Searching the output of a command

$ who | grep pelegrino

Considering the 1st example - which is the simplest one - I searched the occurrences of the word mary in any position of the file /etc/passwd. If I wanted to search it as a login name - or, in other words, just at the begining of the registers of that file - I should execute:

$ grep '^rafael' /etc/passwd

'Hold on, hold on... what's that caret (circumflex ^) and those apostrophes for?'

'The caret (^), as you'd know if you had read the other articles on regular expressions I told you about, constrains the matches to the begining of the lines and the apostrophes (') tell grep not to understand that circumflex, in order to be searched for.'

The 2nd example will list all the lines of all the files with the extension .sh that have the world grep. Since I use this extension to my Shell scripts, what I've done is to look for a good grep example in all my scripts.

And look!! grep accepts as input the output of another command, as long as it is indicated by a pipe symbol (|) - this is very common in shell and it accelerates enourmously the execution of commands, since it takes the output of a command and reads it as if it were a file.

So, looking at the 3rd example, the command who lists the users who are logged in the same machine as you are (remember: Linux is a multi user system) and the command grep verifies whether the user pelegrino is working or not.

The grep family

You know, the command grep is widely known, because it is frequently used, but what most people don't know is that there are three commands in the grep family. They are:

  • grep
  • egrep
  • fgrep

Their main features are:

  • grep
    Can (or cannot) use simple regular expressions, but when it is not the case of using them, it is better to execute fgrep (it is faster);
  • egrep ('e' standing for extended)
    Is a very powerful tool that uses regular expressions. It is often seen as the slowest brother of the grep family, hence it is more likely to use it when it is necessary to elaborate a regular expression that grep does not accept;
  • fgrep ('f' standing for fast, or file)
    As its own name points out, is the fast brother of the family. It is fast running (it is about 30% faster than grep and 50% faster than egrep), but it is does not allow the use of regular expressions
Pinguim com placa de atenção (em inglês) The considerations above on speed are valid to the Unix grep family. grep is faster running on Linux, because the other two (fgrep and egrep) are shell scripts that execute grep.

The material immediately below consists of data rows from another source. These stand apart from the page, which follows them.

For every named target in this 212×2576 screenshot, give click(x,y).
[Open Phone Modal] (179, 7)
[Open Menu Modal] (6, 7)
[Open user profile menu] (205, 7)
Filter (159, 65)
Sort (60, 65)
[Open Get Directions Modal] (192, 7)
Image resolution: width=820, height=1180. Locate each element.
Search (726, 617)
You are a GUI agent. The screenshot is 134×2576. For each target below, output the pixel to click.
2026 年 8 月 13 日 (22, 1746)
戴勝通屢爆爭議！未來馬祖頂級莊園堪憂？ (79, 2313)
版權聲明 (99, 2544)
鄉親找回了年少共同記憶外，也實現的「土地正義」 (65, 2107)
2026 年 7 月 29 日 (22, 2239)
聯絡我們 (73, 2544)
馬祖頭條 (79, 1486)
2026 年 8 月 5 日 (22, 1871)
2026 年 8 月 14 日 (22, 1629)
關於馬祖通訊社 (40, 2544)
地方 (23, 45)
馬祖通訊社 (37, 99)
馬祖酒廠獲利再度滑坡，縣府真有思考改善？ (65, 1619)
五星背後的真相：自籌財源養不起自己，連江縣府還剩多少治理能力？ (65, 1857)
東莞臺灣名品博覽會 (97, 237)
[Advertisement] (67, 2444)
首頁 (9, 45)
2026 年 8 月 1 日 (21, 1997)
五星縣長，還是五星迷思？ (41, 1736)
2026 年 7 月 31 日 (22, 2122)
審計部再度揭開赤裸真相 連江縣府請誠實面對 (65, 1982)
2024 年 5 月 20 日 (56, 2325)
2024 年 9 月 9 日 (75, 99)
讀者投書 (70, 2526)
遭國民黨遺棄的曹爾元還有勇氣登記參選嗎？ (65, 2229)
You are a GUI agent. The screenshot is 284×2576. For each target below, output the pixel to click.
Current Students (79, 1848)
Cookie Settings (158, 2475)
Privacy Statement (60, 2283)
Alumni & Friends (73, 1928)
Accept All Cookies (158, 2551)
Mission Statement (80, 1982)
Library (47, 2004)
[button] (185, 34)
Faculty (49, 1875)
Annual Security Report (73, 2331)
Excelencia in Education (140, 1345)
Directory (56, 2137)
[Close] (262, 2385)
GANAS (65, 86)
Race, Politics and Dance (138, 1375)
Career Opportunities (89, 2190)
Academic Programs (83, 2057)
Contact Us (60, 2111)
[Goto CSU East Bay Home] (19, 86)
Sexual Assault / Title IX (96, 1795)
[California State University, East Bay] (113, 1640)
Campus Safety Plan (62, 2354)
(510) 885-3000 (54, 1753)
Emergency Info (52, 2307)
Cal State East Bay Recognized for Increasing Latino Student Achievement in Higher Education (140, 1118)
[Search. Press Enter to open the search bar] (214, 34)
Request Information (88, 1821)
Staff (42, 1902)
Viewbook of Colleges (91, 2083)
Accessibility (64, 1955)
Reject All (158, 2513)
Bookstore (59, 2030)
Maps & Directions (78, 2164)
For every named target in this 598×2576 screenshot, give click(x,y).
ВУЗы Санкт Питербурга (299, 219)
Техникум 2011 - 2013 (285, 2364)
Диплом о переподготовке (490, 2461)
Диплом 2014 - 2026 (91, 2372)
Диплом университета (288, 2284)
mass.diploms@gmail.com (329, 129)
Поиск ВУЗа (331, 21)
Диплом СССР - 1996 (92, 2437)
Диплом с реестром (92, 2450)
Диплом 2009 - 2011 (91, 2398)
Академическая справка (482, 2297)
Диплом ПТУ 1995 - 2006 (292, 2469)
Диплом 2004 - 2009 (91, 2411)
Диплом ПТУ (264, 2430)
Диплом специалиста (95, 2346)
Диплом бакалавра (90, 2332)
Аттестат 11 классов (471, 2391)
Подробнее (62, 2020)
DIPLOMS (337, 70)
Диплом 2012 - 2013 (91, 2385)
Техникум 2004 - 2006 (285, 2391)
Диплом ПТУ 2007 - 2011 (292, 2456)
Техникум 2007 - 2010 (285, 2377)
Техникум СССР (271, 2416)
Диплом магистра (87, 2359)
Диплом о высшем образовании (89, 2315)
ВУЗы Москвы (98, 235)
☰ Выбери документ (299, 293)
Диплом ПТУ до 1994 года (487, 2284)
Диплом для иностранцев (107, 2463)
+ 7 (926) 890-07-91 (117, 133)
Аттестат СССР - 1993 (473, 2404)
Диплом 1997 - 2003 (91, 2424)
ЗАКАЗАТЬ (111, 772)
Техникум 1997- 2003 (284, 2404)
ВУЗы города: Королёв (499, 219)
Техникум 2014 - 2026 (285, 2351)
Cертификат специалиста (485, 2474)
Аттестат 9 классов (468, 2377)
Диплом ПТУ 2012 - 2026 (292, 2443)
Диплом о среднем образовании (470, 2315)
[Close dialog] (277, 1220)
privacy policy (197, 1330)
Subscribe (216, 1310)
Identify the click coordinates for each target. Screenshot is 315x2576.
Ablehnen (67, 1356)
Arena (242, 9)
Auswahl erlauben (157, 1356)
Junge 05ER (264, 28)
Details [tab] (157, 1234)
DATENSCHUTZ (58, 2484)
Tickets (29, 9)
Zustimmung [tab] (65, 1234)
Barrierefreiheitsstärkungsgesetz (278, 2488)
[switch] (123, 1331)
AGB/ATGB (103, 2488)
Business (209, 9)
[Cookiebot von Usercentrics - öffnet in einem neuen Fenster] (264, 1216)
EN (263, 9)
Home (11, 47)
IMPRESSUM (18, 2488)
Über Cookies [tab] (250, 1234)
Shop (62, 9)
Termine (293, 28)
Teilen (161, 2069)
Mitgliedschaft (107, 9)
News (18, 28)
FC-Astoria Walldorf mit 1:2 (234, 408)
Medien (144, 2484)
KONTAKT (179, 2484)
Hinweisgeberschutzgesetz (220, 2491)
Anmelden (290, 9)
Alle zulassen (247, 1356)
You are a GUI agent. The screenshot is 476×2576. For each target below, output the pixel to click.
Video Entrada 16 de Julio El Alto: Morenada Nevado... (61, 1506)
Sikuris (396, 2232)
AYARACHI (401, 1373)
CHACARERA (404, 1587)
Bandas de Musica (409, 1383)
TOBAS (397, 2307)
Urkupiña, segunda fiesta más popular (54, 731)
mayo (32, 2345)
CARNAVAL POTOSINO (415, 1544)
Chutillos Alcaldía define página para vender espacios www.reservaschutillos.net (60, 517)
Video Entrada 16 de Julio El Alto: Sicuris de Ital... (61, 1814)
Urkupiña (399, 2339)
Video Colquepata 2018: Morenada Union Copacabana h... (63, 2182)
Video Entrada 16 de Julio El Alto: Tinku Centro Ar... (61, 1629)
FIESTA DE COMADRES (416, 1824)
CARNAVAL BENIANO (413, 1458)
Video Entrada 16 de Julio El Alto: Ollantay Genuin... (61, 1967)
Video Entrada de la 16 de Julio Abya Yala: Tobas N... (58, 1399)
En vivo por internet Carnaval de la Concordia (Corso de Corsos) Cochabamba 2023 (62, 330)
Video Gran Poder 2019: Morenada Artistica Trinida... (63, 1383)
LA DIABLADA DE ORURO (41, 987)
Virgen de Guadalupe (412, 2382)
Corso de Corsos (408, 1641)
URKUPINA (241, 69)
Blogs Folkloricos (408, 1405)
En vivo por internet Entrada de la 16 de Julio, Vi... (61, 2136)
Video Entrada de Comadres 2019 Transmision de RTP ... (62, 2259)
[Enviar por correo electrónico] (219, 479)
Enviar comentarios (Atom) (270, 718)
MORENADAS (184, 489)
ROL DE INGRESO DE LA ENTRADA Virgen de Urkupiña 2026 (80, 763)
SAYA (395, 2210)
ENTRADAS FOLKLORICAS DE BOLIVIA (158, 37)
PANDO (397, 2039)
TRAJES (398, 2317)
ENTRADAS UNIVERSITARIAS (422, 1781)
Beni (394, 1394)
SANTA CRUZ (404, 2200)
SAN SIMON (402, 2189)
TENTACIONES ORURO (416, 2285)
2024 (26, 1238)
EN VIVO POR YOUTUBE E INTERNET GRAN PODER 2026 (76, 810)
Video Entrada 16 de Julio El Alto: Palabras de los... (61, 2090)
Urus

And I must say: I don't like that solution.

'Now that you know the differences among the tree, tell me: What do you think about the examples I gave before the explanation?'

'I thought fgrep would solve your problem a lot faster than grep.'

'Perfect!! I see you got what I said! Let's see some other examples to make their differences even clearer.'

  • Examples

I know that there is a text talking about Linux, but I'm not quite sure on whether the word Linux is written with a capital L or with a small one, what should I do?

There are two options in that case:

$ egrep (Linux | linux) arquivo.txt

or

$ grep [Ll]inux arquivo.txt

In the first case, the complex regular expression (Linux | linux) uses the parentheses to group up the options and the pipe (|) as a logical "or", which means that you are searching Linux or linux.

In the second case, on the other hand, the regular expression [Ll]inux means that you are searching a word that starst with L or l followed by inux. Since this expression is simpler, grep itself can solve it, so I think it is a more recomendable one (remember: egrep is slower).

Another example. If you want to list the subdirectories of a directory, you should run:

$ ls -l | grep '^d' drwxr-xr-x 3 root root 4096 Dec 18 2000 doc drwxr-xr-x 11 root root 4096 Jul 13 18:58 freeciv drwxr-xr-x 3 root root 4096 Oct 17 2000 gimp drwxr-xr-x 3 root root 4096 Aug 8 2000 gnome drwxr-xr-x 2 root root 4096 Aug 8 2000 idl drwxrwxr-x 14 root root 4096 Jul 13 18:58 locale drwxrwxr-x 12 root root 4096 Jan 14 2000 lyx drwxrwxr-x 3 root root 4096 Jan 17 2000 pixmaps drwxr-xr-x 3 root root 4096 Jul 2 20:30 scribus drwxrwxr-x 3 root root 4096 Jan 17 2000 sounds drwxr-xr-x 3 root root 4096 Dec 18 2000 xine

As you can see above, the circumflex (^) limits the search to the first position of the long output of the ls command. The apostrophes tell the shell not to 'understand' the circumflex (^).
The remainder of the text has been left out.